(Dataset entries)
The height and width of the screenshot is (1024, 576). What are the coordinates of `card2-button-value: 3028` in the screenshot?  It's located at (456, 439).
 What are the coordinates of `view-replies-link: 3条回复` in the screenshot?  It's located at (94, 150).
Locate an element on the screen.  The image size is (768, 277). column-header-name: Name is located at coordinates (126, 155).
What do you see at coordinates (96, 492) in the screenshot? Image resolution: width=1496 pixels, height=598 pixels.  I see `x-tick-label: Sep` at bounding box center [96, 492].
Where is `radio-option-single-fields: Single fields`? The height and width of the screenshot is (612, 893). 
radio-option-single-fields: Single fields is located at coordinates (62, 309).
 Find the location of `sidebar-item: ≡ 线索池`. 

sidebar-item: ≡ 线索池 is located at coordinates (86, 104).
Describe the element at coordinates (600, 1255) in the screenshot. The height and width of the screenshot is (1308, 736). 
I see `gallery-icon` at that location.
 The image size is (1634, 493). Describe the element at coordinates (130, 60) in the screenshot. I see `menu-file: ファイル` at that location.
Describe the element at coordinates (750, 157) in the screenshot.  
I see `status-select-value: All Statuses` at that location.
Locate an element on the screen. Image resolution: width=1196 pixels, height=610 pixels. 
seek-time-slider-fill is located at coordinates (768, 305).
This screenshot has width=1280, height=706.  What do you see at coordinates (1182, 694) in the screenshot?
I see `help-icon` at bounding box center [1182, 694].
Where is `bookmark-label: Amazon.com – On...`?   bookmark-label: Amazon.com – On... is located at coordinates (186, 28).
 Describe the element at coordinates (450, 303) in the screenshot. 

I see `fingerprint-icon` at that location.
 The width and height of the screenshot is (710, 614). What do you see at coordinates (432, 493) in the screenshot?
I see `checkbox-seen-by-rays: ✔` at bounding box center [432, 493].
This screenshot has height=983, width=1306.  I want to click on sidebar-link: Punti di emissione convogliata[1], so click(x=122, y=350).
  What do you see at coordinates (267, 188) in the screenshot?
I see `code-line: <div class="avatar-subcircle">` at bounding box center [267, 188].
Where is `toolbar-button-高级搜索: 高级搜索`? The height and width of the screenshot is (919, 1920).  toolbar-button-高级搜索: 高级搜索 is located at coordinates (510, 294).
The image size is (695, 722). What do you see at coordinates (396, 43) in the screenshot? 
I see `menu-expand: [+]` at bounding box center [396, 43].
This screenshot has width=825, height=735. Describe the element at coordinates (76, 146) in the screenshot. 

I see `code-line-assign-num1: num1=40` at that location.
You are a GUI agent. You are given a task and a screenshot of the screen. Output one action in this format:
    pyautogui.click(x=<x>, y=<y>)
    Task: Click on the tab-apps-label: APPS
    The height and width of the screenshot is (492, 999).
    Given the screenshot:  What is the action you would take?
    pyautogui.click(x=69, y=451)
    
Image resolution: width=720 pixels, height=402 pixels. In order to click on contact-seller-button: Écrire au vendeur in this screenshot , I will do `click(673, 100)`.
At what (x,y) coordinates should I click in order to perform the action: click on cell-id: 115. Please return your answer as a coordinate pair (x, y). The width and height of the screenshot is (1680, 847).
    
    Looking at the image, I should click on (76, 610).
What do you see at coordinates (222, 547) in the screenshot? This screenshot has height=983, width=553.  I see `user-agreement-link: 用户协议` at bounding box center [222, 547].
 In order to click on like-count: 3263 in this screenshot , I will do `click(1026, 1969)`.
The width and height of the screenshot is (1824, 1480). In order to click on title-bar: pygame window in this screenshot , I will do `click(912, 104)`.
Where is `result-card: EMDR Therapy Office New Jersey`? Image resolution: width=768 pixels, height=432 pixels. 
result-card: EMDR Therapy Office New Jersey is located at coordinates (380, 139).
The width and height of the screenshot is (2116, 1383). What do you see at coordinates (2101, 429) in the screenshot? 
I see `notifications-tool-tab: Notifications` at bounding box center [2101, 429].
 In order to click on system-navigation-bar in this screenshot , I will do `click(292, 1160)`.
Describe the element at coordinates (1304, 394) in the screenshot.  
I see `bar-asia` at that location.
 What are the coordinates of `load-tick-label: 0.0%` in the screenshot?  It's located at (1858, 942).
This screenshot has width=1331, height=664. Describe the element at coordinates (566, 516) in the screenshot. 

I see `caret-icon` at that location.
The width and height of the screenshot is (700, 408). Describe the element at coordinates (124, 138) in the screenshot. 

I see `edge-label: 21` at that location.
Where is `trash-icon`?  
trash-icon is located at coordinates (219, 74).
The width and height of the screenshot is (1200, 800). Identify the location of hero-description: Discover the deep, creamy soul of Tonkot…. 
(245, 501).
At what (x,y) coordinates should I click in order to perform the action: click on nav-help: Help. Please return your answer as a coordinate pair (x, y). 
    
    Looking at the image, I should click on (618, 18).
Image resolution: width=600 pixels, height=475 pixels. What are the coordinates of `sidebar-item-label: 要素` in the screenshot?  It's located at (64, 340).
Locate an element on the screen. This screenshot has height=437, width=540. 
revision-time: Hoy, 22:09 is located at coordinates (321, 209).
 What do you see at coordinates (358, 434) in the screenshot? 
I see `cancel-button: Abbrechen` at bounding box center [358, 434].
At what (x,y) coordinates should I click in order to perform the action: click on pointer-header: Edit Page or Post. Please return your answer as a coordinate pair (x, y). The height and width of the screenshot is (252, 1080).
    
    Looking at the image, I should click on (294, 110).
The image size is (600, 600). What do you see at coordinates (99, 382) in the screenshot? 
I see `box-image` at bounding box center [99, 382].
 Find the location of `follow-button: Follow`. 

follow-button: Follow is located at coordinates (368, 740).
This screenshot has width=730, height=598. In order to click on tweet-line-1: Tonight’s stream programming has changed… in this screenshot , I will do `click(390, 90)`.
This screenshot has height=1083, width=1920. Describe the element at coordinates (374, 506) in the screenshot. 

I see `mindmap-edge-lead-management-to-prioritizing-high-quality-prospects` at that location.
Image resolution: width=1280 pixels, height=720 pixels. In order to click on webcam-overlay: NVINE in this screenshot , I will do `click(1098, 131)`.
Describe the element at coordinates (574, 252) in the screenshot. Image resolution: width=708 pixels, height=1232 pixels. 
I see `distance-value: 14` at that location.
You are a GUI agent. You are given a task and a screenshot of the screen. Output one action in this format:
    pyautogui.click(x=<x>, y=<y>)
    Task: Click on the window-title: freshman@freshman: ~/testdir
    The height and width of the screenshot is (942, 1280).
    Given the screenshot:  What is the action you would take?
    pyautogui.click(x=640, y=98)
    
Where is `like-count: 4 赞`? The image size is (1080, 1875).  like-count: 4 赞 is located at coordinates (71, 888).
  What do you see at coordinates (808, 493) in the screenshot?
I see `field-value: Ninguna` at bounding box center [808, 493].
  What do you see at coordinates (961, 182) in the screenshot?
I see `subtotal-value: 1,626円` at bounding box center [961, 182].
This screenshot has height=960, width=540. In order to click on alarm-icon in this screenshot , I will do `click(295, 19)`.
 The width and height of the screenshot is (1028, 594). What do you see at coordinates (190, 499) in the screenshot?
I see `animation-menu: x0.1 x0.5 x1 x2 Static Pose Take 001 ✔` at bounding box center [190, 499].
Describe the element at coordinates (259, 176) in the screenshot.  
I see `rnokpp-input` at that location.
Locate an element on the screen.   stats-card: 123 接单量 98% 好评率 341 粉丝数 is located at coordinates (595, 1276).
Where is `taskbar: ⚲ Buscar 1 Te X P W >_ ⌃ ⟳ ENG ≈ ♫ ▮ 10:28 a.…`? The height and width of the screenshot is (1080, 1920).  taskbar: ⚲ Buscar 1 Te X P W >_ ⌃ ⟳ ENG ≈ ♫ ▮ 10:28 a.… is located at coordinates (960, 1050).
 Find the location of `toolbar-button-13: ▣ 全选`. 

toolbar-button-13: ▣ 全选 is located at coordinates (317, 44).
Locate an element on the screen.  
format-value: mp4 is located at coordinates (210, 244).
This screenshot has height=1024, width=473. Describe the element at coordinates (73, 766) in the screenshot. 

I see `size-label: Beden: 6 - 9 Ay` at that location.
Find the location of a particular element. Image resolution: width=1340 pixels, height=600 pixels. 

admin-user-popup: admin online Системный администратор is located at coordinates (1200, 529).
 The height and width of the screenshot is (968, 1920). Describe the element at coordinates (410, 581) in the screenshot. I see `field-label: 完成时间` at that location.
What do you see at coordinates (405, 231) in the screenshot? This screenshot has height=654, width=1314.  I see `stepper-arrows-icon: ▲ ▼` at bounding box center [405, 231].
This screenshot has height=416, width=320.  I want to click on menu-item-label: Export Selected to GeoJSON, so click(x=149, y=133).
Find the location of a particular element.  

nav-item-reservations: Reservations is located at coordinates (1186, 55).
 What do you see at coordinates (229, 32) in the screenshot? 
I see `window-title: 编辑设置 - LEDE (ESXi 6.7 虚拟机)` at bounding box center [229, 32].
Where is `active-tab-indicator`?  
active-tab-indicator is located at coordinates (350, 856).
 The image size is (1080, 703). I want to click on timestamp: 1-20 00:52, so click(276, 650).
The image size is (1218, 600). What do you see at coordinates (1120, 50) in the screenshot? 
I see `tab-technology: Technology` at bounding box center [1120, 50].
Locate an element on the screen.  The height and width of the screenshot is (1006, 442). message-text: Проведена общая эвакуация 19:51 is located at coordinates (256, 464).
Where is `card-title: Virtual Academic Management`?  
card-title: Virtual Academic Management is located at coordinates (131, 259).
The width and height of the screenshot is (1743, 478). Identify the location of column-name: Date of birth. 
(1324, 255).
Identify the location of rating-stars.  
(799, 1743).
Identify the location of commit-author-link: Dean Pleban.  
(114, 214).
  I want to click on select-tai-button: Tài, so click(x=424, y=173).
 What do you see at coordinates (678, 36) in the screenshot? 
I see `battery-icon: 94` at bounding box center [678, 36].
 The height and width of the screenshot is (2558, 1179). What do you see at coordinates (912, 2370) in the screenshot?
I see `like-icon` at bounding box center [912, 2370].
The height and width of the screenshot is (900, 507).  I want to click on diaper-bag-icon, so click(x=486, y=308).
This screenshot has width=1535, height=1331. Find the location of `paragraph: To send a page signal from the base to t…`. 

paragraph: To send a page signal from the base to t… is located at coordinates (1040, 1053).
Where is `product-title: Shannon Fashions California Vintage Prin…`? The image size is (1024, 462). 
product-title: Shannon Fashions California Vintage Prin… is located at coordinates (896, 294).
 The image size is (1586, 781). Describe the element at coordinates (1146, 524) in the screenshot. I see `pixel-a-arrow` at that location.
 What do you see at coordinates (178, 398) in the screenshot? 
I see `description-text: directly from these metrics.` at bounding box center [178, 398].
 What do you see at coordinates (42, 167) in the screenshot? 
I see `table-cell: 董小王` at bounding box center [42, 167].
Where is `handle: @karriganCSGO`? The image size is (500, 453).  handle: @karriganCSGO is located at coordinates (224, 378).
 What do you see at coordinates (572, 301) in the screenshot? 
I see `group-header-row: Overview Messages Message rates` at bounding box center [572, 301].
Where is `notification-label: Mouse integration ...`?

- [ACTIVITY]
Copy out the lines from the one containing "The image size is (1218, 600)." through the one containing "center [1120, 50]." in the records above, both included, with no changes.

- [YOUR RESPONSE]
The image size is (1218, 600). What do you see at coordinates (1120, 50) in the screenshot? 
I see `tab-technology: Technology` at bounding box center [1120, 50].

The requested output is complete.